Judge Grants One-Year Extension of Weston’s Forced Medication

Posted May 1, 2003 at 5:11pm

A federal judge determined Thursday that the man accused of fatally shooting two Capitol Police officers in 1998 can be forcibly medicated for another year with the hope that he gains competency to stand trail.

U.S. District Judge Emmet Sullivan ruled in favor of the government’s motion to extend Russell Weston’s hospitalization until Nov. 19, 2003, a year after the motion was filed.

In so doing, he determined that the government had met its burden of proof that “a substantial likelihood exists that Mr.
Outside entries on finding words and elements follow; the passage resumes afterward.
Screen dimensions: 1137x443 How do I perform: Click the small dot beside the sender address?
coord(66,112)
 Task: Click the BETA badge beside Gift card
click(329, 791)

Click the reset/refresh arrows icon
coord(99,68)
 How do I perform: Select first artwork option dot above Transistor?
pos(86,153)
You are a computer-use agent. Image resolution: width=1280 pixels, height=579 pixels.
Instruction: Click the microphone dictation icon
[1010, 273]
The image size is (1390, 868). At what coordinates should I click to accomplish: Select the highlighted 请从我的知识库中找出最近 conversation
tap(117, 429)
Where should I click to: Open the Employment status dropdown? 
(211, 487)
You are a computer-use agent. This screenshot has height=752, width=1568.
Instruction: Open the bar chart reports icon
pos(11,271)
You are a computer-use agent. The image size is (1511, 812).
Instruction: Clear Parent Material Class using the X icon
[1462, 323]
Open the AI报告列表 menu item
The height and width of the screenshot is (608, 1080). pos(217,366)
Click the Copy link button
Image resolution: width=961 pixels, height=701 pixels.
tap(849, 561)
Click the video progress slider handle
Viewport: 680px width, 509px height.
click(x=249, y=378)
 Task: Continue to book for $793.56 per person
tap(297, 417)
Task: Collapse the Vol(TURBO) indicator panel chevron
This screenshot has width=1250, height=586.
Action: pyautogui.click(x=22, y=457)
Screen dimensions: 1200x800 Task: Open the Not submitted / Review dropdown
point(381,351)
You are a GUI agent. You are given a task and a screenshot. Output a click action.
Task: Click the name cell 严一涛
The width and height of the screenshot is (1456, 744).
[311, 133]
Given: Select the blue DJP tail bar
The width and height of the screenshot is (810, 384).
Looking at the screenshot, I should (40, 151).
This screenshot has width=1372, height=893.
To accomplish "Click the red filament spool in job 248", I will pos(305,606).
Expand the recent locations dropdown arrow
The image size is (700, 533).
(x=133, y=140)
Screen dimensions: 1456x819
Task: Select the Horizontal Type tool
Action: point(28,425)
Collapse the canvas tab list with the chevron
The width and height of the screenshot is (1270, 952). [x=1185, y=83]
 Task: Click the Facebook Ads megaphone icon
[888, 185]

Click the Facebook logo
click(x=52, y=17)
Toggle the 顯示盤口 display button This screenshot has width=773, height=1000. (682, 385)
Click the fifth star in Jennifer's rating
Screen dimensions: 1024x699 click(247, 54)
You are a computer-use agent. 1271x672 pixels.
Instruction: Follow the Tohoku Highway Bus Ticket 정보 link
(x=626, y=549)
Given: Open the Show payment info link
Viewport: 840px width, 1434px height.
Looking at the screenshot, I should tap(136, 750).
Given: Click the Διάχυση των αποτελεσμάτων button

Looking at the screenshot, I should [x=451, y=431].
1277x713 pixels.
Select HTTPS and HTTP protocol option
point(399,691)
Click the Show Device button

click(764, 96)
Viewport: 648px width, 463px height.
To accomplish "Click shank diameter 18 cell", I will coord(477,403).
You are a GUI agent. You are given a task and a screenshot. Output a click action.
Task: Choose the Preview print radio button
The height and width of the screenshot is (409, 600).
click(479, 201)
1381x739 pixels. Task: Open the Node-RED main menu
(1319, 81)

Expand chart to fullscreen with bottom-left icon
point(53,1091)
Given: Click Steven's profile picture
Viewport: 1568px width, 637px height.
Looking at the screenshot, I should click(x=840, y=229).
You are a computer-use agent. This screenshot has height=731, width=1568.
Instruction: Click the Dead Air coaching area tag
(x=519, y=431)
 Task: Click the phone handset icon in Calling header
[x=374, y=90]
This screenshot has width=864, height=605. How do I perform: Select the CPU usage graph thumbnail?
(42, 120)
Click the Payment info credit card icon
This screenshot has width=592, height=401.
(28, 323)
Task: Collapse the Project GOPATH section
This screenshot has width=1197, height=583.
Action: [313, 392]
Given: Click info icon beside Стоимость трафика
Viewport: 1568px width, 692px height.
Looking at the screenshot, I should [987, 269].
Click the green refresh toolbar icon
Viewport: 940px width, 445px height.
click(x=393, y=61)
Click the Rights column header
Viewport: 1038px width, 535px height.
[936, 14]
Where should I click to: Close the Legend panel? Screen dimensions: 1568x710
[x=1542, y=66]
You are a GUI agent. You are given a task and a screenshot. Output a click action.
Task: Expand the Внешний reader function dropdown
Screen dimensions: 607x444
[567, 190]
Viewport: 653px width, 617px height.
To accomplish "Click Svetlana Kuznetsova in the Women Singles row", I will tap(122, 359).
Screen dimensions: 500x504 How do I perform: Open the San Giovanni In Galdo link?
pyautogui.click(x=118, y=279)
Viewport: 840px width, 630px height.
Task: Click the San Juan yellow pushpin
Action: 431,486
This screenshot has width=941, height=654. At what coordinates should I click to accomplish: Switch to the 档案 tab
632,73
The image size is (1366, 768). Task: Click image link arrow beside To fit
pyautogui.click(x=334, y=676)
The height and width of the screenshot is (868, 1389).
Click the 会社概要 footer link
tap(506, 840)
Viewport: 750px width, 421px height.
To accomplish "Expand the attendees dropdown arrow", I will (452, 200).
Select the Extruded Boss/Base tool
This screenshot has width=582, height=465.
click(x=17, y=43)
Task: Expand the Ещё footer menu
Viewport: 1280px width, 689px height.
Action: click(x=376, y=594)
Weston will regain competency within the foreseeable future” and that the “requested additional period of one year is reasonable.”

The judge also scheduled a supplemental evidentiary hearing for June 17 to consider further evidence and Weston’s prognosis for attainment of competency to participate in future legal proceedings.

During a November 2002 hearing at the Federal Correction Institute in Butner, N.C. — shown via video conference to a U.S. District courtroom packed with Capitol Police and the widows of Officer Jacob Chestnut and Detective John Gibson — Weston’s prison psychiatrist said she expected him to be able to stand trial in a year.

Sullivan himself commented during that hearing that Weston seemed much more lucid than he had in the previous hearings, which have numbered in the dozens.

Weston has been medicated on two different drugs since 2001, after the Supreme Court declined to take the case, upholding an appeals court decision that medicating the defendant does not violate his right to a fair trial. The medication continued while Sullivan considered the November motion to extend the hospitalization.

Weston’s attorneys have argued that his anti-psychotic medicine hasn’t improved his paranoid schizophrenia and he is too delusional to stand trial. They opposed the government’s request for continued forcible medication, arguing that there was no evidence on which to grant the motion and no support in legislative or case law that one year is a reasonable period of time.